Source extract -
○ ○ ○ ○ ○ ○ ○

Bliss Ending, Explained
Bliss’ is a science fiction drama that’s written and directed by Mike Cahill. The film follows a man whose life seems like it’s down in the dumps until he finds out that his sad reality is not real at all but a simulation he can control. The woman who brings him this realization is a beautiful telekinetic enigma who takes him on a freaky ride, exploring the limits of perception together through a newfound power of bending reality. The mind-boggling and rather convoluted concept of ‘Bliss’ poses certain conjectures that merit an informed discussion. SPOILERS AHEAD.
Bliss Plot Synopsis
Greg Wittle (Owen Wilson) works in a call center named Technical Difficulties. He is not invested in his job and spends his time drawing sketches of distant places and figures that seem to be a figment of his imagination. Greg’s boss calls him for a meeting, and he tries to lay it off. Eventually, his boss fires him, and in a bizarre accident, Greg ends up killing him. He hides the body and strays to a bar where he meets Isabel (Salma Hayek), who seems like the lady in his drawings, but is shrouded in a free-spirited persona.
Isabel tells Greg that the world they live in is actually a simulation and the people around them are fake. Greg is visibly confused, but the idea of having a care-free disposition draws him closer to Isabel. The two consume yellow crystals, a kind of drug that grants them the power to bend the laws of physics and reshape reality. Buoyed by their new power, Greg and Isabel embark on a whimsical journey where they bench the strains and stresses of life and try to understand the meaning of existence.

○ ○ ○ ○ ○ ○ ○

Recorded information -
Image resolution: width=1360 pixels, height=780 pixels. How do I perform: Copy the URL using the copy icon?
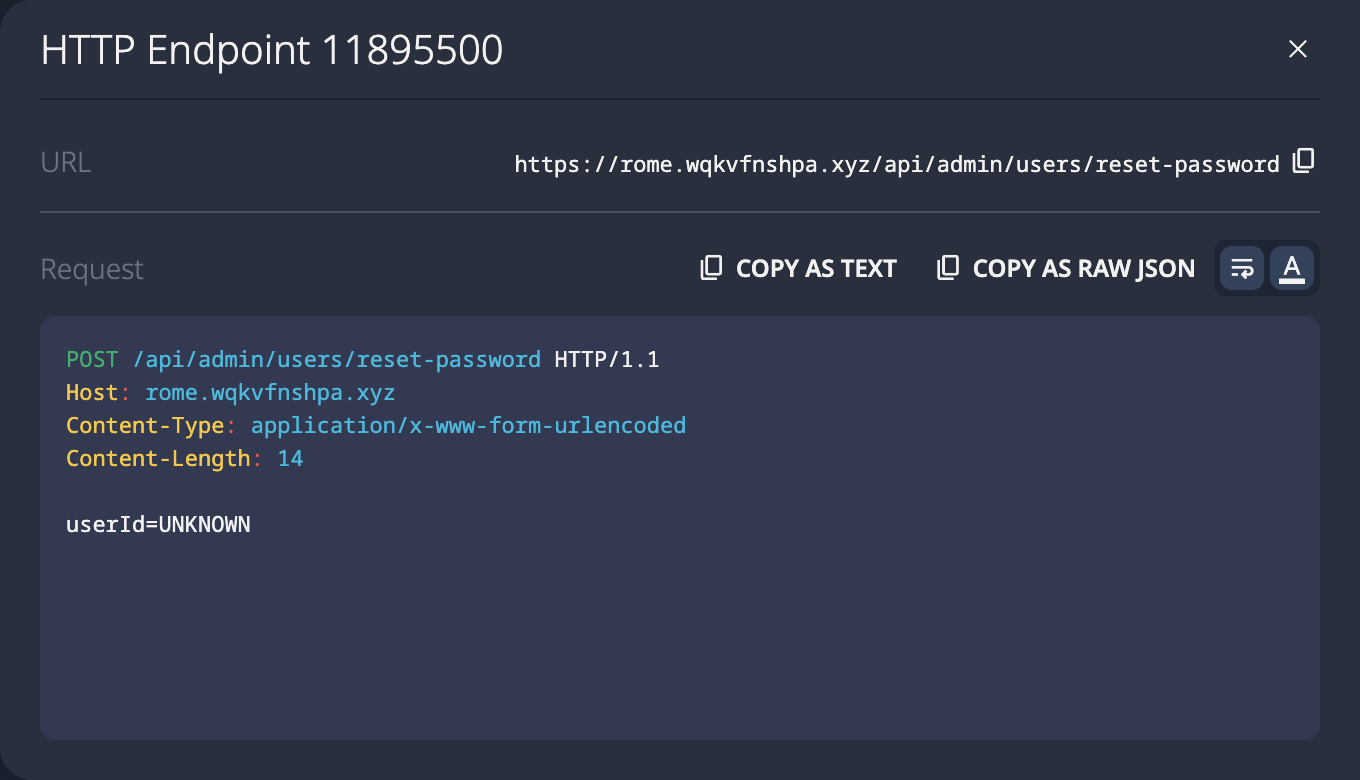click(1304, 160)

○ ○ ○ ○ ○ ○ ○

What you will do -
A - In the article on Bliss, turn the paragraph beginning "Greg Wittle (Owen Wilson) works" into a short bulleted list that keeps its main facts.
B - According to the article on Bliss, what do Greg and Isabel consume to gain the power to bend the laws of physics?
C - Proceed with the article on Bliss, writing on from its last paragraph.

Answers for the exercise -
A -
- Greg Wittle (Owen Wilson) works at a call center named Technical Difficulties but isn't invested in the job.
- He spends his time sketching distant places and figures that seem imagined.
- He tries to put off a meeting with his boss, who eventually fires him.
- In a bizarre accident, Greg kills his boss and hides the body.
- At a bar he meets Isabel (Salma Hayek), who resembles the lady in his drawings and has a free-spirited persona.

B - They consume yellow crystals, a kind of drug.

C -
As the simulation draws to a heady moment with Greg and his daughter’s confrontation, Isabel picks up some blue crystals that can transport them to a blissful reality. They are short on the required number of crystals but still go ahead with their plan. As soon as Greg takes in the crystals through a strange metal device, he is transported to a laboratory where he is connected to a thought visualizer. Isabel and Greg are scientists in this reality who experiment with simulations that help them acknowledge their privileges by exploring difficult realities.
Bliss Ending: Which is The Real World?
As Greg is transported to the reality that resembles the world from his drawings, he realizes that he has a privileged position. He is apparently a scientist, and so is Isabel, who actually devised the thought visualizer. Greg and Isabel spend some time in the pristine world, enjoying their bliss. They interact with wealthy people at parties, even meet a holographic Slavoj Zizek, the famous philosopher.
Unfortunately, their paradisical life is hampered by a glitch in their reality, and they resort to the yellow crystals to evade the dissonance. In a scurried attempt to escape, Isabel and Greg consume the blue crystals and get transported back to the ragged streets of Los Angeles. The stark differences between the two realities depict the class conflict wrapped as a social commentary in the film. The idea behind the brain box is to experience different realities that can provide varied social situations.
The dissonant realities are perhaps an allegory to Greg’s desire to escape his mundane routine and reach a semblance of bliss. His drawings point out this fact and imply that he is looking for an escape. In her street prophet avatar, Isabel helps Greg appreciate the things that he has and, most importantly, Greg’s relationship with his daughter. In the end, Greg winds up in a rehabilitation center where he acknowledges his daughter’s presence.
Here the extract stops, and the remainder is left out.